The hotel's designers, Brazilian brothers Fernando and Humberto Campana, are masters of recycled chic and have fashioned the interiors with materials that look as though they have been yanked off last summer's barricades. The lobby walls are mesmerizing collages of old wooden furniture pieces; the restaurant columns, bedecked with chest drawers and table legs, resemble a fairy-tale forest. Many fittings have simply been salvaged from the building, formerly the Olympic Palace Hotel, which shut its doors in 2004. The elegant Modernist wood-and-brass balustrade and its white marble stairs were restored; various vintage chairs have been restyled or combined for charming new looks. "Instead of promoting more garbage and moving it to another place in Athens," says Fernando Campana, "we decided to put it inside the new hotel."

For the guest rooms, the brothers have designed graceful lamps and furniture such as the fanciful but practical "ladder chair," whose slats reach to the ceiling and function as clothes hangers, and bedside tables that double as stools. Bathroom mirrors have a funky jagged edge, and the long oak desks neatly conceal multiple functions in their sleek fragmented forms. Floors of light, eco-friendly bamboo contrast with lush, dark corridor walls covered in a textured cloth fashioned out of Moracceae bark in Uganda.
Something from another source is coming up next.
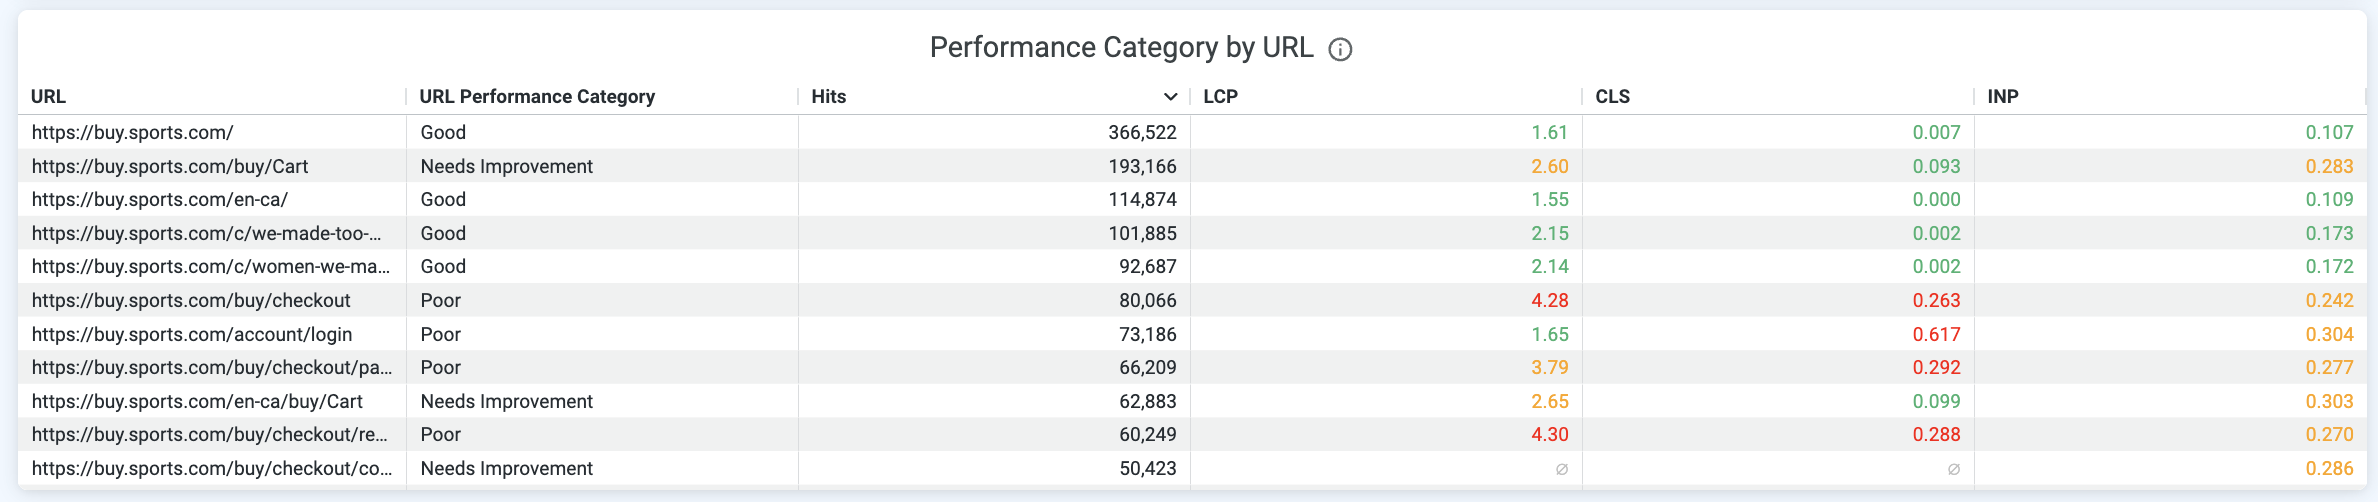Image resolution: width=2378 pixels, height=502 pixels.
Task: Click the c/we-made-too-... truncated URL
Action: pos(206,233)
Amenities include a basement business center, gym, and small spa with treatment rooms. In keeping with the air of informality, the restaurant is set up like a market. It features an organic coffee bar, a produce area serving fresh salads, shelves displaying homemade baked goods, and floor-to-ceiling windows that integrate it with the vibrant street life. Hopefully the latter will soon be free of balaclava-clad youths hurling petrol bombs. In the meantime the New Hotel makes a relatively safe alternative to the luxury hotels right on parliament square, where a gas mask is de rigueur.

The prices for New Hotel's 79 rooms are reasonable, with doubles from about $225. See newhotel.athenshotels.it.